1.16 Post-operative care in recovery room (classification and 6H)
The 6H:
- Hypothermia: use warm blankets to fix this.
- Hypo/hypercapnia: check breathing rate and provide oxygen if necessary.
- Hypo/hyperglycemia: provide glucose or insulin.
- Hydrogen ions: check breathing
- Hypoxemia: check breating and provide oxygen if necessary.
- Hypovolemia: infusions
The safe exit checklist:
We will just go from top to bottom on the body:
- Brain: Consciousness: do they respond to voice.
- Lungs: Breathing: deep breaths, coughing?
- Heart: Stable BP and pulse?
- Skin: skin colour not pale and SpO2 is >94% in normal atmospheric air?

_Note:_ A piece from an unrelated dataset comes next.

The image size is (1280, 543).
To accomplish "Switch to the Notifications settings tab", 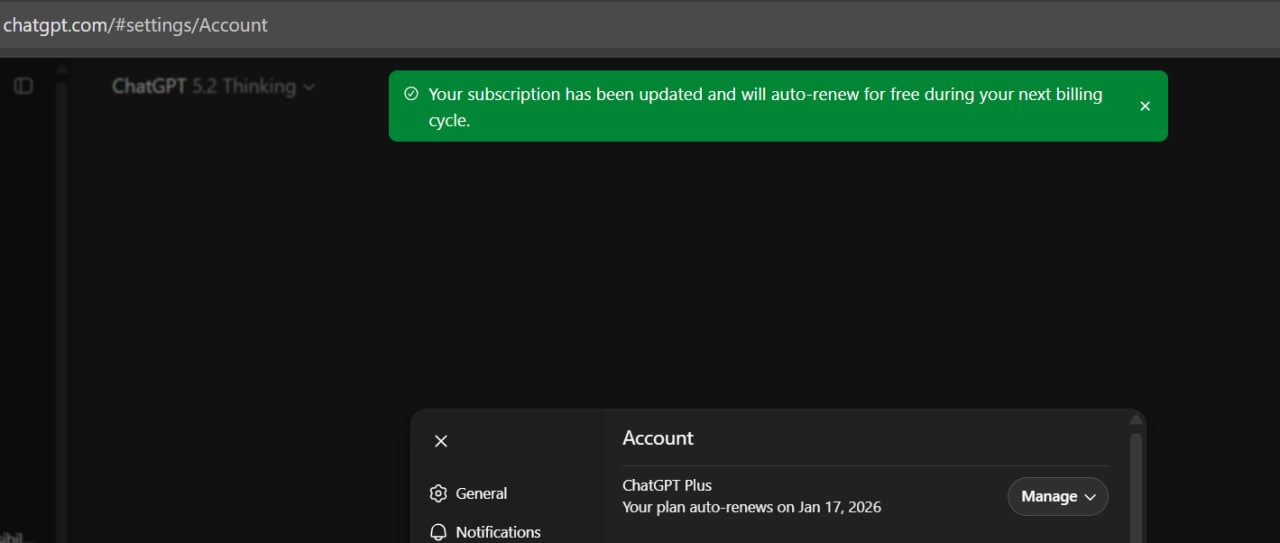I will (x=497, y=532).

- Legs: Activity: can they move their muscles?
Antidotes:
| If the problem is | Use the following antidote |
|---|---|
| opoids | Naloxone |
| Benzodiazapines | Flumazenil |
| Muscle Relaxants like Atracurium | Use neostigmine |
| Muscle Relaxants like Vecuronium | Use Sugammadex |
| General Confusion | Use Physiostigmine |
Clinical rules of thumb:
- The urine output should be >30ml/h
- NPO: nothing per os. The patient can eat and drink usually by evening but if there was an abdominal surgery, its better to not eat anything for 24 - 48 hours.
- Pain and PONV: start non-opoids early to avoid pain. and the #1 complaint from patients is nausea (Post-Operative Nausea and Vomiting PONV). Treat it aggressivly with anti-emetics such as odansetron.